— Source data —
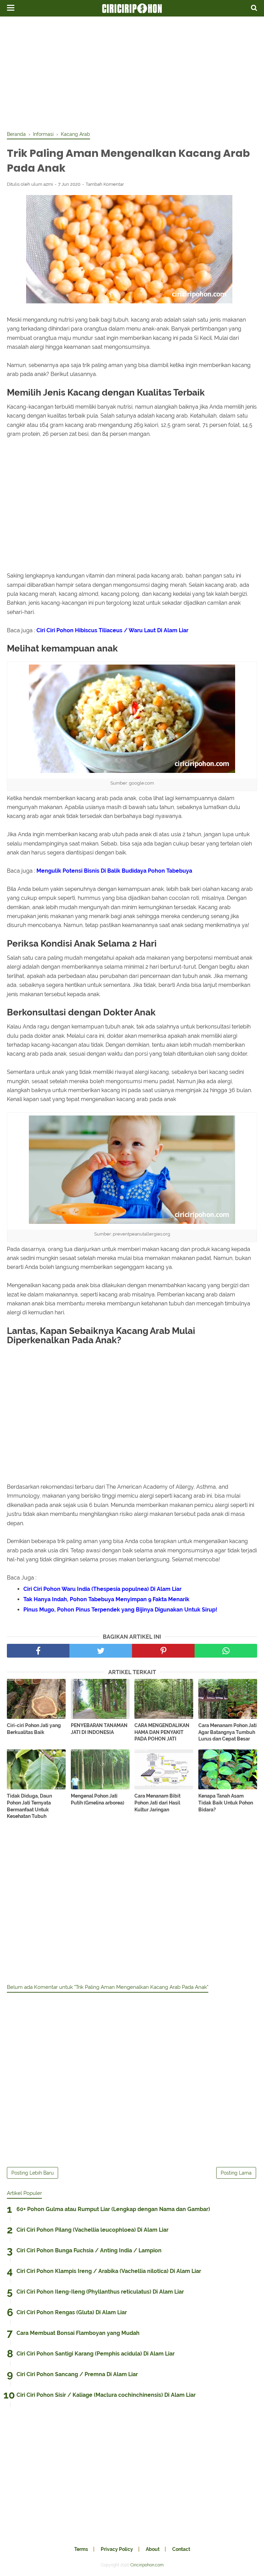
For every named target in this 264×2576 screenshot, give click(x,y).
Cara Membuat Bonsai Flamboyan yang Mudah (78, 2333)
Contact (181, 2549)
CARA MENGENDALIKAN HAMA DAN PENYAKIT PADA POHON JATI (161, 1732)
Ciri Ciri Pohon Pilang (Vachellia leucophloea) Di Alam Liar (92, 2230)
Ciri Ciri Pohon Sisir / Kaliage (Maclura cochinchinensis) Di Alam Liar (106, 2395)
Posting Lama (236, 2173)
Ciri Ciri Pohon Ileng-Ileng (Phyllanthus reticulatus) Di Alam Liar (100, 2291)
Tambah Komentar (105, 184)
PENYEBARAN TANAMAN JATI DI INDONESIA (99, 1729)
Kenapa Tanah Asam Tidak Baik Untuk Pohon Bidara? (225, 1802)
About (153, 2549)
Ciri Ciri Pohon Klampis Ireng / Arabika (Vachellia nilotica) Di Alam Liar (108, 2271)
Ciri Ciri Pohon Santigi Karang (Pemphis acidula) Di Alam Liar (95, 2353)
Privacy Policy (117, 2549)
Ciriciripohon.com (147, 2565)
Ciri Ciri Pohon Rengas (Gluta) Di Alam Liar (71, 2312)
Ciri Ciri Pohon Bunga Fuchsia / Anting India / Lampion (89, 2250)
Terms (81, 2549)
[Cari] (254, 7)
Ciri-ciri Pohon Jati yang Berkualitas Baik (34, 1729)
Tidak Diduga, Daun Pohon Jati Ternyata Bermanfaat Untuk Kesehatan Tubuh (29, 1806)
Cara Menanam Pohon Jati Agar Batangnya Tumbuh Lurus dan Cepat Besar (227, 1732)
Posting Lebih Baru (32, 2173)
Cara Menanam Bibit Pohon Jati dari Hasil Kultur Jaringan (157, 1802)
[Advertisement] (132, 72)
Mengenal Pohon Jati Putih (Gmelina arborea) (97, 1799)
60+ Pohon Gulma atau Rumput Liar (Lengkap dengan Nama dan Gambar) (113, 2209)
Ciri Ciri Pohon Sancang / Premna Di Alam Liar (77, 2374)
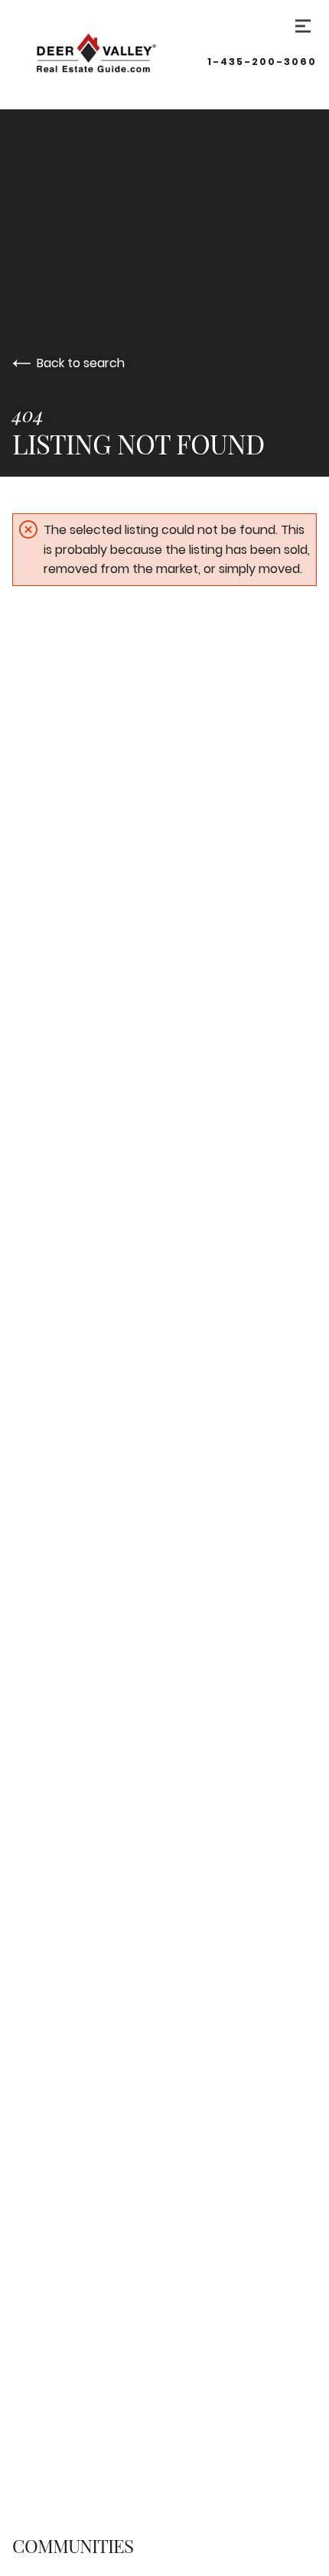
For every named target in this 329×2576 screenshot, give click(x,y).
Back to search (81, 363)
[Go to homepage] (109, 54)
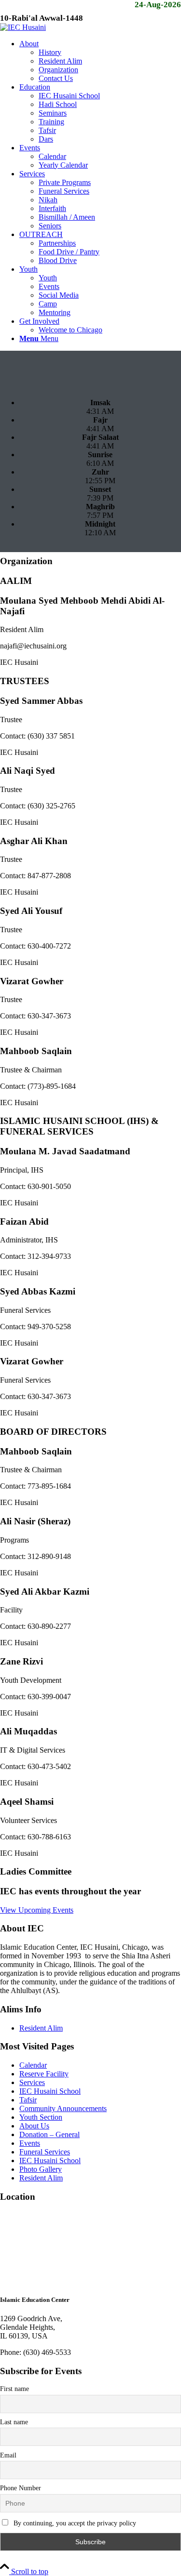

— Work request —
Every record above must be copied exactly, and no picture may appear in the copy.

— Result of the task —
For every named target in this 264×2576 screenshot, give click(x,y).
Cara Membuat Bonsai Flamboyan yang Mudah (78, 2333)
Contact (181, 2549)
CARA MENGENDALIKAN HAMA DAN PENYAKIT PADA POHON JATI (161, 1732)
Ciri Ciri Pohon Pilang (Vachellia leucophloea) Di Alam Liar (92, 2230)
Ciri Ciri Pohon Sisir / Kaliage (Maclura cochinchinensis) Di Alam Liar (106, 2395)
Posting Lama (236, 2173)
Ciri Ciri Pohon Ileng-Ileng (Phyllanthus reticulatus) Di Alam Liar (100, 2291)
Tambah Komentar (105, 184)
PENYEBARAN TANAMAN JATI DI INDONESIA (99, 1729)
Kenapa Tanah Asam Tidak Baik Untuk Pohon Bidara? (225, 1802)
About (153, 2549)
Ciri Ciri Pohon Klampis Ireng / Arabika (Vachellia nilotica) Di Alam Liar (108, 2271)
Ciri Ciri Pohon Santigi Karang (Pemphis acidula) Di Alam Liar (95, 2353)
Privacy Policy (117, 2549)
Ciriciripohon.com (147, 2565)
Ciri Ciri Pohon Rengas (Gluta) Di Alam Liar (71, 2312)
Ciri Ciri Pohon Bunga Fuchsia / Anting India / Lampion (89, 2250)
Terms (81, 2549)
[Cari] (254, 7)
Ciri-ciri Pohon Jati yang Berkualitas Baik (34, 1729)
Tidak Diduga, Daun Pohon Jati Ternyata Bermanfaat Untuk Kesehatan Tubuh (29, 1806)
Cara Menanam Pohon Jati Agar Batangnya Tumbuh Lurus dan Cepat Besar (227, 1732)
Posting Lebih Baru (32, 2173)
Cara Menanam Bibit Pohon Jati dari Hasil Kultur Jaringan (157, 1802)
[Advertisement] (132, 72)
Mengenal Pohon Jati Putih (Gmelina arborea) (97, 1799)
60+ Pohon Gulma atau Rumput Liar (Lengkap dengan Nama dan Gambar) (113, 2209)
Ciri Ciri Pohon Sancang / Premna Di Alam Liar (77, 2374)
For every named target in this 329×2576 screenshot, give click(x,y).
Back to search (81, 363)
[Go to homepage] (109, 54)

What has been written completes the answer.